▶ **Material to process**:

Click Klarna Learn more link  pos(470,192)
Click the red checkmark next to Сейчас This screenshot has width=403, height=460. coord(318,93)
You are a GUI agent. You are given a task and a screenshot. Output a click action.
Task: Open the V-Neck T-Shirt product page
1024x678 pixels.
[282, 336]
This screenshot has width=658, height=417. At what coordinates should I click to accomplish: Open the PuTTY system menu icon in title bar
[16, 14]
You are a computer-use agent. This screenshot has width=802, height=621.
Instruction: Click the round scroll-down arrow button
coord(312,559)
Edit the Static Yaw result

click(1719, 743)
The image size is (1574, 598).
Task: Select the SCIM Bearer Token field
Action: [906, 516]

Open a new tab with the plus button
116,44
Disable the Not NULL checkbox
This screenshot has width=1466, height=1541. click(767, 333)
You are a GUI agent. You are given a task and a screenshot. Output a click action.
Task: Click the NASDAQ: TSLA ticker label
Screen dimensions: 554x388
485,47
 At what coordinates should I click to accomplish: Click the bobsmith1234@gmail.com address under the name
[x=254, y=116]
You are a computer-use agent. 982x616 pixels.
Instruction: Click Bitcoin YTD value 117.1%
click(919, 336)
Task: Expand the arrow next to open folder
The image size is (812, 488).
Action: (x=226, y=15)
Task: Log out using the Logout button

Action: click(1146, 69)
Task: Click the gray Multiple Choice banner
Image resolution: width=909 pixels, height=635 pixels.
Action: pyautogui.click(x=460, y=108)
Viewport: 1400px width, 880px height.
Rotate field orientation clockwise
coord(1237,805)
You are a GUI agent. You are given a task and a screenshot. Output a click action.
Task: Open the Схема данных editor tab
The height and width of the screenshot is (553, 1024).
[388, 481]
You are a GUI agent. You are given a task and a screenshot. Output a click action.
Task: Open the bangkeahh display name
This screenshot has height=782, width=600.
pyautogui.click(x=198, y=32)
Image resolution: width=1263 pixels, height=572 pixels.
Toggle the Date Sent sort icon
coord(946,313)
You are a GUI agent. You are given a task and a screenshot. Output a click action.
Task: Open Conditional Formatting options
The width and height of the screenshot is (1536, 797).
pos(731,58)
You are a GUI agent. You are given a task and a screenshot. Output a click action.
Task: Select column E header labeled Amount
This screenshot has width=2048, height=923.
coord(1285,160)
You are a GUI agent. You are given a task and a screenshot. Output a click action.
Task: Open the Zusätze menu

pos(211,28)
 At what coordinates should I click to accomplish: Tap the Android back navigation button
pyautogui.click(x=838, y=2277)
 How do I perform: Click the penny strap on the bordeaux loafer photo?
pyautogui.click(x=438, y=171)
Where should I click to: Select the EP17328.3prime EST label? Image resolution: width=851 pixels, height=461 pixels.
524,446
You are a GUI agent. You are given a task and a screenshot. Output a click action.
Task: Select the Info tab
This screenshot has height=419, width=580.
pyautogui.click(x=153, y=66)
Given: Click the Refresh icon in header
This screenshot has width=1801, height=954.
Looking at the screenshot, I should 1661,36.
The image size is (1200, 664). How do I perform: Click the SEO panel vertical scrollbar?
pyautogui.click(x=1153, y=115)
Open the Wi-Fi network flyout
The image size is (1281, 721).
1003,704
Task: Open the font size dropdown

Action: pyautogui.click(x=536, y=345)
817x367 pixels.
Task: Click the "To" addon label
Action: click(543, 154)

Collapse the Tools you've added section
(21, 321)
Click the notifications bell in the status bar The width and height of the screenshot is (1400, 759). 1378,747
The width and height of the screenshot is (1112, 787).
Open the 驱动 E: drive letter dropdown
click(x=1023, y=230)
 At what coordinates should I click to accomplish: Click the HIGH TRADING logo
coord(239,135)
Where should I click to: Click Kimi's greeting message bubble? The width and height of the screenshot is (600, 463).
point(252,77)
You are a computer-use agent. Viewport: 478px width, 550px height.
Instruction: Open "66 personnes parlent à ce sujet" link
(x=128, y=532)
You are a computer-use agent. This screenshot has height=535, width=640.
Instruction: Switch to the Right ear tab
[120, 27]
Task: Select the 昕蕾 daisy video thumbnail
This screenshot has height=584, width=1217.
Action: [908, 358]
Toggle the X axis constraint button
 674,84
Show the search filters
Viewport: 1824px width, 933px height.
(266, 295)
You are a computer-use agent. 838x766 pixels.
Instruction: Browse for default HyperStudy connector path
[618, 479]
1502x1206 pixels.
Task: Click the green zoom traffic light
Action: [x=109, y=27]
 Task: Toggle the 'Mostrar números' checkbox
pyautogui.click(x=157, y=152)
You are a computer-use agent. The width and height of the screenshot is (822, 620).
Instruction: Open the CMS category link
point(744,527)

▶ **Required action**:
Reprint the listing above. Keep every line exactly as it is.

▶ **Final answer**:
Click Klarna Learn more link  pos(470,192)
Click the red checkmark next to Сейчас This screenshot has width=403, height=460. coord(318,93)
You are a GUI agent. You are given a task and a screenshot. Output a click action.
Task: Open the V-Neck T-Shirt product page
1024x678 pixels.
[282, 336]
This screenshot has width=658, height=417. At what coordinates should I click to accomplish: Open the PuTTY system menu icon in title bar
[16, 14]
You are a computer-use agent. This screenshot has width=802, height=621.
Instruction: Click the round scroll-down arrow button
coord(312,559)
Edit the Static Yaw result

click(1719, 743)
The image size is (1574, 598).
Task: Select the SCIM Bearer Token field
Action: [906, 516]

Open a new tab with the plus button
116,44
Disable the Not NULL checkbox
This screenshot has width=1466, height=1541. click(767, 333)
You are a GUI agent. You are given a task and a screenshot. Output a click action.
Task: Click the NASDAQ: TSLA ticker label
Screen dimensions: 554x388
485,47
 At what coordinates should I click to accomplish: Click the bobsmith1234@gmail.com address under the name
[x=254, y=116]
You are a computer-use agent. 982x616 pixels.
Instruction: Click Bitcoin YTD value 117.1%
click(919, 336)
Task: Expand the arrow next to open folder
The image size is (812, 488).
Action: (x=226, y=15)
Task: Log out using the Logout button

Action: click(1146, 69)
Task: Click the gray Multiple Choice banner
Image resolution: width=909 pixels, height=635 pixels.
Action: pyautogui.click(x=460, y=108)
Viewport: 1400px width, 880px height.
Rotate field orientation clockwise
coord(1237,805)
You are a GUI agent. You are given a task and a screenshot. Output a click action.
Task: Open the Схема данных editor tab
The height and width of the screenshot is (553, 1024).
[388, 481]
You are a GUI agent. You are given a task and a screenshot. Output a click action.
Task: Open the bangkeahh display name
This screenshot has height=782, width=600.
pyautogui.click(x=198, y=32)
Image resolution: width=1263 pixels, height=572 pixels.
Toggle the Date Sent sort icon
coord(946,313)
You are a GUI agent. You are given a task and a screenshot. Output a click action.
Task: Open Conditional Formatting options
The width and height of the screenshot is (1536, 797).
pos(731,58)
You are a GUI agent. You are given a task and a screenshot. Output a click action.
Task: Select column E header labeled Amount
This screenshot has width=2048, height=923.
coord(1285,160)
You are a GUI agent. You are given a task and a screenshot. Output a click action.
Task: Open the Zusätze menu

pos(211,28)
 At what coordinates should I click to accomplish: Tap the Android back navigation button
pyautogui.click(x=838, y=2277)
 How do I perform: Click the penny strap on the bordeaux loafer photo?
pyautogui.click(x=438, y=171)
Where should I click to: Select the EP17328.3prime EST label? Image resolution: width=851 pixels, height=461 pixels.
524,446
You are a GUI agent. You are given a task and a screenshot. Output a click action.
Task: Select the Info tab
This screenshot has height=419, width=580.
pyautogui.click(x=153, y=66)
Given: Click the Refresh icon in header
This screenshot has width=1801, height=954.
Looking at the screenshot, I should 1661,36.
The image size is (1200, 664). How do I perform: Click the SEO panel vertical scrollbar?
pyautogui.click(x=1153, y=115)
Open the Wi-Fi network flyout
The image size is (1281, 721).
1003,704
Task: Open the font size dropdown

Action: pyautogui.click(x=536, y=345)
817x367 pixels.
Task: Click the "To" addon label
Action: click(543, 154)

Collapse the Tools you've added section
(21, 321)
Click the notifications bell in the status bar The width and height of the screenshot is (1400, 759). 1378,747
The width and height of the screenshot is (1112, 787).
Open the 驱动 E: drive letter dropdown
click(x=1023, y=230)
 At what coordinates should I click to accomplish: Click the HIGH TRADING logo
coord(239,135)
Where should I click to: Click Kimi's greeting message bubble? The width and height of the screenshot is (600, 463).
point(252,77)
You are a computer-use agent. Viewport: 478px width, 550px height.
Instruction: Open "66 personnes parlent à ce sujet" link
(x=128, y=532)
You are a computer-use agent. This screenshot has height=535, width=640.
Instruction: Switch to the Right ear tab
[120, 27]
Task: Select the 昕蕾 daisy video thumbnail
This screenshot has height=584, width=1217.
Action: [908, 358]
Toggle the X axis constraint button
 674,84
Show the search filters
Viewport: 1824px width, 933px height.
(266, 295)
You are a computer-use agent. 838x766 pixels.
Instruction: Browse for default HyperStudy connector path
[618, 479]
1502x1206 pixels.
Task: Click the green zoom traffic light
Action: [x=109, y=27]
 Task: Toggle the 'Mostrar números' checkbox
pyautogui.click(x=157, y=152)
You are a computer-use agent. The width and height of the screenshot is (822, 620).
Instruction: Open the CMS category link
point(744,527)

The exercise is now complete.